In developing the SOPs, the following process was implemented [16, 18]. Based on a literature review and contribution of content experts, a listing of essential categories and subcategories for which SOPs would be developed were identified. A modified Delphi process was used by the Task Force members to obtain consensus regarding the categories and subcategories and rate their importance. Task Force members voted for the major categories by agreeing, disagreeing or modifying them and rating their level of importance as essential, important or not important for inclusion. They were also requested to add categories that might impact on the emergency preparedness and that they believed were missing. Categories for which 80% or more of the raters agreed on the level of importance were defined as having achieved “consensus” and warranted inclusion in the study.
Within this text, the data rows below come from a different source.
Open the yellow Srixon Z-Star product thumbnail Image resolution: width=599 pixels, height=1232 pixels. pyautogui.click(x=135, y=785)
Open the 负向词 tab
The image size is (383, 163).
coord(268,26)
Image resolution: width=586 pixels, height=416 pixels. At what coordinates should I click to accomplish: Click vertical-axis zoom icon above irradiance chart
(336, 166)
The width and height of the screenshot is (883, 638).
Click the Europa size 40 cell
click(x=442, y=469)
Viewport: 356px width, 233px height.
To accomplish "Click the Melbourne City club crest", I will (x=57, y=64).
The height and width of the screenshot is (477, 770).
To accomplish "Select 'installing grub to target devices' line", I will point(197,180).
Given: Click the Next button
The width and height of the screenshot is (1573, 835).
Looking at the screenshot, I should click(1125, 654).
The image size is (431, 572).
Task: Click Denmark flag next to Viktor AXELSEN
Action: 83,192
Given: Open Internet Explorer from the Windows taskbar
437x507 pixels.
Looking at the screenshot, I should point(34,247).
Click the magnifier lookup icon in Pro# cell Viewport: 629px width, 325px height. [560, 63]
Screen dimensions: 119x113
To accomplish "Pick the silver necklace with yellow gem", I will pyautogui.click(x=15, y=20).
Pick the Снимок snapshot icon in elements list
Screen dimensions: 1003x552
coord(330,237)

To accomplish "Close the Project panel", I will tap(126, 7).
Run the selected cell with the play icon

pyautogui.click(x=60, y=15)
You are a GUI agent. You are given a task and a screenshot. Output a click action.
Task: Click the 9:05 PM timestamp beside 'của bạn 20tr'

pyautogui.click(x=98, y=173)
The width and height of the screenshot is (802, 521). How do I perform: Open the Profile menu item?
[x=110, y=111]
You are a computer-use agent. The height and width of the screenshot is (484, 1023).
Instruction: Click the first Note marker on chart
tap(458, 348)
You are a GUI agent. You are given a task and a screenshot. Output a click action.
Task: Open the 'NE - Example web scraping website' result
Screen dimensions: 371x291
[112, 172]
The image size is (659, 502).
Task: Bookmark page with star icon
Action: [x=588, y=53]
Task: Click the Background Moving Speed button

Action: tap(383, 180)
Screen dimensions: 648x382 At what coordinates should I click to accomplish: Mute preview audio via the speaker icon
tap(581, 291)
Categories that did not receive this level of consensus were returned to the Task Force members with a request that they modify them in such a way that would be rated as important or that they be discarded as a category. A total of three Delphi cycles were conducted. Following the completion of the third Delphi cycle, agreement was reached that the following categories are important for emergency preparedness: triage, infrastructure, essential equipment, manpower, protection of staff and patients, medical procedures, hospital policy, coordination and collaboration with interface units, registration and reporting, administrative policies and education. Following the consensus for determining the categories and subcategories to be included in the SOPs, each category was assigned a primary author and expert group to draft the SOPs for that category. The drafted materials were then sent for review and comments to task members in order to map consensus and determine which elements were not agreed upon. To date, an organized poll of the entire task force for each chapter has not yet been implemented. Similar modified Delphi cycles will be conducted in order to approve each specific part of the chapters. As chapters for hospital policy, registration and reporting and administrative policies have not yet been written, important factors for those chapters have been incorporated in the present chapters. The chapters are presented in the order one might prepare their hospital for a disaster or H1N1 pandemic outbreak.

Conclusions

These SOPs have been developed to provide guidance in the preparation and management of a mass disaster or disease outbreak. This guidance should be used as a framework to guide the development of detailed systems and processes at local facilities. The detailed guidelines for frontline use should therefore be a product of the SOP, local situational awareness and the specific threat faced. Even in the setting of H1N1, assumptions based on previous H1N1 data may change based on the present deployment of effective vaccines, viral mutations and resistance to antiviral drugs such as neuraminidase inhibitors for which the H1N1 virus is presently sensitive [6]. Known data are evolving rapidly and should result in appropriate responses and changes in frontline guidelines. Such changes will be necessary because preparations must occur as soon as possible. “Any deaths from 2009 influenza A (H1N1) will be regrettable, but those that result from insufficient planning and inadequate preparation will be especially tragic [19].”